== Problem to solve ==
Since only part of the material below is wanted, output exactly the lines from the one with "You are a GUI" up to and including the one with "Viewport: 1430px width, 840px height.".
*** Listed records Section Begins ***
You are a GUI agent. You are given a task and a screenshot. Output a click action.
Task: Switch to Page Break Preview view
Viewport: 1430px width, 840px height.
*** Listed records Section Ends ***
*** Listed records Section Begins ***
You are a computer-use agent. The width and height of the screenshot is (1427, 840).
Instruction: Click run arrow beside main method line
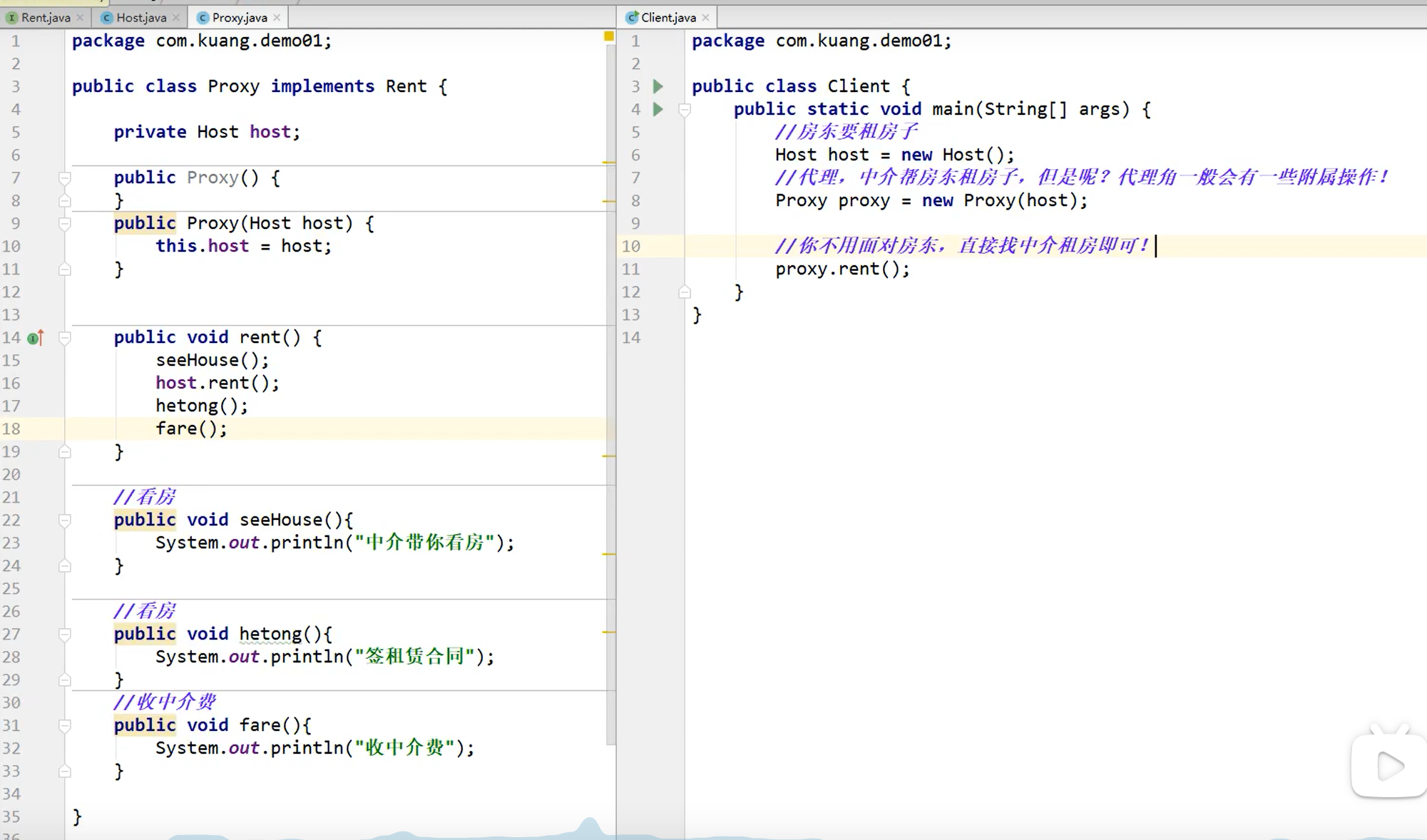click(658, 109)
*** Listed records Section Ends ***
== Answer to the exercise ==
You are a GUI agent. You are given a task and a screenshot. Output a click action.
Task: Switch to Page Break Preview view
Viewport: 1430px width, 840px height.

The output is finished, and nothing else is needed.